> **Document section**:
++++++
I was able to solve this only for a = 2; for this case it turns out that
x_n = 2*cos(PI / 2^{n+1}).
Figuring out even this was something of a fluke:
I happened to recognize the sequence of numbers sqrt(2), sqrt(2 + sqrt(2)),
etc. as coming from repeated application of the half-angle identity for
cosine starting with PI/4.
It can be shown that for each a > 0 the sequence {x_n} is monotonic in n
and approaches the limit L = [1 + sqrt(4*a + 1)]/2 as n --> infinity.
Asymptotic analysis indicates that x(n) may be developed as a series in
powers of [K(a)/(2L)^n] but I have not discovered an easy way to find the
coefficients nor a way to directly calculate K(a). Even this would not give
the x's exactly, but I was hoping the series terms for particular a's might
be recognizable Taylor series expansions. (This does work for the a = 2
value.) To no avail.
How about it, asmith? Can you bail us out?
rcwinther
Taking only positive square roots, I would think that where the sequence
converges it must converge to
x_n -> (1/2)[1 + (1 + 4a)^.5]
Next question: For what values of a does the sequence converge?
++++++
> **Material**:
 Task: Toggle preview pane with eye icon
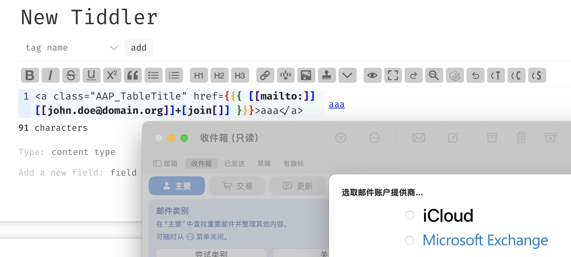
++++++
> **Goal 1**: In the forum thread about the nested square root sequence, how did the first writer arrive at the formula for the case a = 2? Reply in one to three sentences.
> **Goal 2**: Write the next part of the forum thread about the nested square root sequence, picking up after its final line.

> **Reply 1**: The writer recognized the numbers sqrt(2), sqrt(2 + sqrt(2)), and so on as the values you get by applying the half-angle identity for cosine again and again, starting with PI/4. That recognition gave x_n = 2*cos(PI / 2^{n+1}), which the writer calls something of a fluke.

> **Reply 2**:
The answer to the question is "yes" if you are referring only to the
limiting value.
The equation becomes somewhat easier to analyze if we make the substitution
x_k = ay_k.
Then we have y_(k+1)^2 = (y_k + 1)/a
which is an iterated map of the real axis into itself. It is not hard to
show that the map has a fixed point (an "attractor") for all positive values
of a, and the value of the fixed point is
[1 + (1 + 4a)^0.5]/2a.
A little experimentation with a programmable calculator will convince you
that the fixed point is approached very closely in only a few iterations.
Note that the fixed point is independent of the starting point, so that
multiple iterations map the entire real axis into the fixed point. So the
condition x_(-1) = 0 is irrelevant to the conclusion.
jlu
Hey, I just saw my name mentioned. But it looks like everybody else has
answered the question as well as it can be. In other words, it looks like
there is not any closed-form solution for x_k (except for the nice one found
by rcwinther for a = 2). I do have one comment: if we let
x0 = (1 + sqrt(1 + 4a))/2
which is the positive fixed point here (the negative one has the first
+ replaced by a -, and of course is not obtained if we are always taking
positive square roots) then let xn = x0 + delta. Then there is an approximation for x_(n+1) as follows:
x_(n + 1) = sqrt(a + x0 + delta) = sqrt(x0^2 + delta)
which can be expanded in powers of delta/(x0^2):
x_(n + 1) = x0 + delta/(2 * x0) - delta^2/(4 * x0^3) + . . .
and assuming delta is small to start with, we get on iterating, approximately:
x_(n + k) = x0 + delta/((2*x0)^k)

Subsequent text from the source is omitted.